Re: [promise] writing detailed spec of ProgressPromise & implementing it

On Thu, Aug 8, 2013 at 2:52 PM, Jonas Sicking <jonas@sicking.cc> wrote:
> On Thu, Aug 8, 2013 at 7:12 AM, Takeshi Yoshino <tyoshino@google.com> wrote:
>> On Thu, Aug 8, 2013 at 10:24 PM, Domenic Denicola
>> <domenic@domenicdenicola.com> wrote:
>>>
>>> I would strongly advise against conflating progress (ongoing notifications
>>> about a streaming async operation) and promises (one-and-done async
>>> operations). The promise implementer community in general, and the
>>> Promises/A+ organization in particular, has found this to be an extremely
>>> problematic line of reasoning, and one that does not mesh well with the
>>> existing semantics or syntax of promises. It has led to increased confusion
>>> from our users and a muddling of the underlying conceptual model, especially
>>> e.g. as it pertains to error handling. The fact that any progress additions
>>> to the promise API have no place in a shallow coroutine-based syntax
>>> enhancement of promises (e.g. C#’s await, or ES6’s yield) further
>>> strengthens our view.
>>
>> It's discussed with a name "ProgressPromise" but I think what we need and
>> drafting and Promise are not cleanly under as-is relationship (for example,
>> data represented by ProgressPromise will be CONSUMED by progress callbacks
>> already set and already consumed partial sequence of data won't be delivered
>> to callbacks set later). For Streams API (and maybe also for fileapi), it
>> would be useful if we build and use something lazily delivers possibly
>> infinite sequence of data + end signal + failure.
>>
>> It would be similar to Promise from some point of view, and maybe we'd reuse
>> lots of code now used for Promise to implement it. So I'm discussing it
>> together with Promise.
>
> Hi Takeshi,
>
> I'm not sure if we have different visions for what ProgressPromise
> should be, or if I'm misunderstanding the above.
>
> My vision has been that ProgressPromise *is* a promise. I.e.
> ProgressPromise is a subclass of Promise. For any function that that
> returns a ProgressPromise, the caller can simply treat the returned
> object as a normal Promise and get the same behavior as normally
> expected for promises.
>
> However when a caller receives a ProgressPromise he/she can also use
> the progress notifications to render progress UI for the user. So the
> progress notification would usually contain something like a
> percentage as to allow rendering a progress bar. Other times, when
> that is not possible, other information that can be used to ensure
> that the user is feeling like things aren't working. For example in a
> filesytem API you don't know how many files live inside of a directory
> tree, but you can provide the name+path of the current file.
>
> I had not expected that we would provide actual data to the progress
> callback. At least not in the common case.
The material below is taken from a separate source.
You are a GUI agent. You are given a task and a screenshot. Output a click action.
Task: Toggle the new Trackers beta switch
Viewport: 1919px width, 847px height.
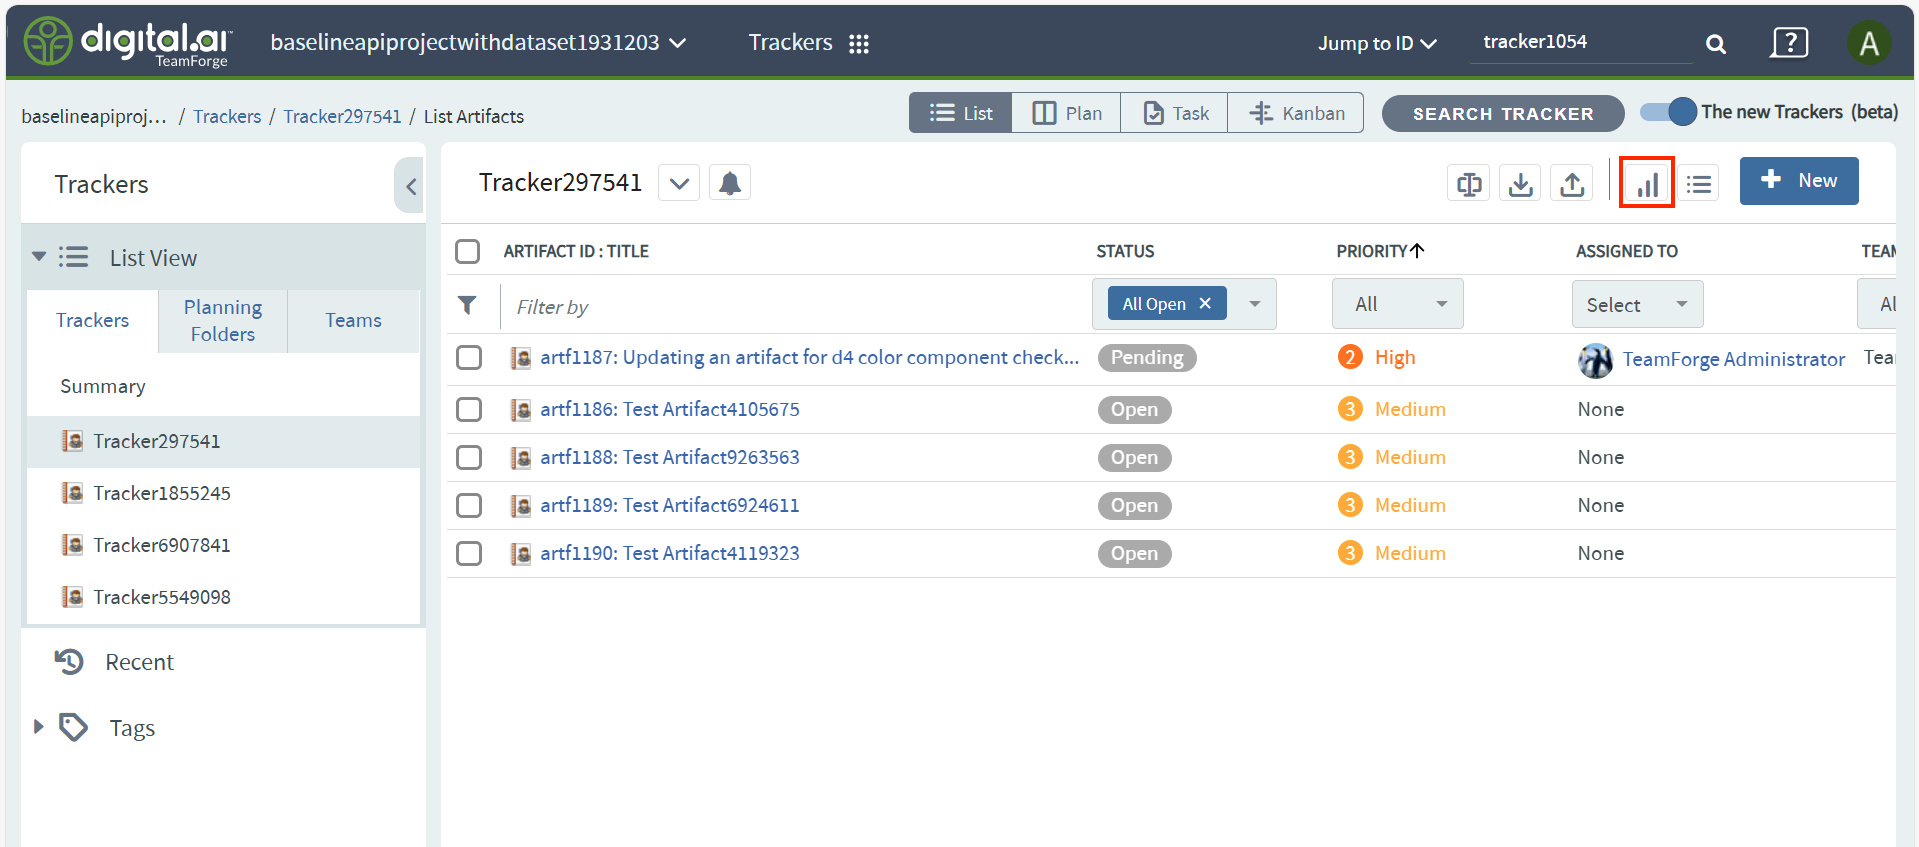(1668, 112)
The concern I have with
> providing the actual data is that this can be quite resource intensive
> as we see with XMLHttpRequest.
>
> If you constantly provide "here is the updated result that I have got
> so far" information, that leads to having to allocate larger and
> larger buffers of data, and many times copy data from old to new
> buffers as the old buffers can no longer contain the data.
>
> If you instead provide "here is what I got since last update", that
> lessens the resource use, but then you don't really have a Promise any
> more, but rather a Stream.
>
> I think Stream and ProgressPromise are two different things. As
> demonstrated by my proposal in [1] where the Stream primitive uses
> ProgressPromise to return data.
>
> [1] http://lists.w3.org/Archives/Public/public-webapps/2013AprJun/0727.html

Agreed, ProgressPromise should still only be used by things that are
true Promises - a single async operation that delivers its results at
the end.  The progress callbacks should only return things like a
number (0-1?) or a state enum
("unsent"/"opened"/"headers-received"/"loading"/"done") - something
cheap and non-essential, and only used to monitor progress of the
primary operation.

If you're really wanting to represent an operation which updates
multiple times, you want something else, which we're working on right
now - Stream/BinaryStream or EventStream or something else.